• WORK ORDER
Retype the whole of the data exactly.
****
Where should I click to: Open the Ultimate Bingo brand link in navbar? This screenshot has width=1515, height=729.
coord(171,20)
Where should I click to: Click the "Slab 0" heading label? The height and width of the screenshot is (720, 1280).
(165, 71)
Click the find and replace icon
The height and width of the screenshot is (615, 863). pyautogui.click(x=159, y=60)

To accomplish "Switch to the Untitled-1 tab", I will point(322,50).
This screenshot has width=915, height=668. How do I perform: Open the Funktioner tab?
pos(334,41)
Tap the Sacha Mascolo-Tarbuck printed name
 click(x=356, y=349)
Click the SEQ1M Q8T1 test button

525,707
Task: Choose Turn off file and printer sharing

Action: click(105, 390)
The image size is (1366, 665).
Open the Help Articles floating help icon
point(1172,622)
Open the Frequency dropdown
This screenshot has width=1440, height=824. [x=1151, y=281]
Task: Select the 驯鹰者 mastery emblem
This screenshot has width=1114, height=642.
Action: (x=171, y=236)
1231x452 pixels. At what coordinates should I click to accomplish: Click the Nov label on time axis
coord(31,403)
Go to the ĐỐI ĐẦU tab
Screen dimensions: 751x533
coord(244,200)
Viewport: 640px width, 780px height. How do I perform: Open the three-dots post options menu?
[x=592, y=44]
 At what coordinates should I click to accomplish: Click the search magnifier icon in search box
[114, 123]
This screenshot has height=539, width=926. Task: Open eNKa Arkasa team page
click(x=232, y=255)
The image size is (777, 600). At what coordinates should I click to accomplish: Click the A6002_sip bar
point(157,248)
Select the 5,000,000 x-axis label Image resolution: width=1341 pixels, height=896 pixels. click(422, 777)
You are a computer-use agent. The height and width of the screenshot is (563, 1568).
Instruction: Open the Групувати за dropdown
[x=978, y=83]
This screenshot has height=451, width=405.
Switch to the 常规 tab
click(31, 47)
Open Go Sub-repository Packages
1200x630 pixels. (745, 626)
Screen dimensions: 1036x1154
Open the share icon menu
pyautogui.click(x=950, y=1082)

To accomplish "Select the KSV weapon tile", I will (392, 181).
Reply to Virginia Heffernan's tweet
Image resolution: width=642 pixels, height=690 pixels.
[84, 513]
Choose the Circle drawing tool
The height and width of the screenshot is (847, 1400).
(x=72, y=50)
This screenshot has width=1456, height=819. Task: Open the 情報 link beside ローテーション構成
****
• RESPONSE AREA
Where should I click to: Open the Ultimate Bingo brand link in navbar? This screenshot has width=1515, height=729.
coord(171,20)
Where should I click to: Click the "Slab 0" heading label? The height and width of the screenshot is (720, 1280).
(165, 71)
Click the find and replace icon
The height and width of the screenshot is (615, 863). pyautogui.click(x=159, y=60)

To accomplish "Switch to the Untitled-1 tab", I will point(322,50).
This screenshot has width=915, height=668. How do I perform: Open the Funktioner tab?
pos(334,41)
Tap the Sacha Mascolo-Tarbuck printed name
 click(x=356, y=349)
Click the SEQ1M Q8T1 test button

525,707
Task: Choose Turn off file and printer sharing

Action: click(105, 390)
The image size is (1366, 665).
Open the Help Articles floating help icon
point(1172,622)
Open the Frequency dropdown
This screenshot has width=1440, height=824. [x=1151, y=281]
Task: Select the 驯鹰者 mastery emblem
This screenshot has width=1114, height=642.
Action: (x=171, y=236)
1231x452 pixels. At what coordinates should I click to accomplish: Click the Nov label on time axis
coord(31,403)
Go to the ĐỐI ĐẦU tab
Screen dimensions: 751x533
coord(244,200)
Viewport: 640px width, 780px height. How do I perform: Open the three-dots post options menu?
[x=592, y=44]
 At what coordinates should I click to accomplish: Click the search magnifier icon in search box
[114, 123]
This screenshot has height=539, width=926. Task: Open eNKa Arkasa team page
click(x=232, y=255)
The image size is (777, 600). At what coordinates should I click to accomplish: Click the A6002_sip bar
point(157,248)
Select the 5,000,000 x-axis label Image resolution: width=1341 pixels, height=896 pixels. click(422, 777)
You are a computer-use agent. The height and width of the screenshot is (563, 1568).
Instruction: Open the Групувати за dropdown
[x=978, y=83]
This screenshot has height=451, width=405.
Switch to the 常规 tab
click(31, 47)
Open Go Sub-repository Packages
1200x630 pixels. (745, 626)
Screen dimensions: 1036x1154
Open the share icon menu
pyautogui.click(x=950, y=1082)

To accomplish "Select the KSV weapon tile", I will (392, 181).
Reply to Virginia Heffernan's tweet
Image resolution: width=642 pixels, height=690 pixels.
[84, 513]
Choose the Circle drawing tool
The height and width of the screenshot is (847, 1400).
(x=72, y=50)
This screenshot has width=1456, height=819. Task: Open the 情報 link beside ローテーション構成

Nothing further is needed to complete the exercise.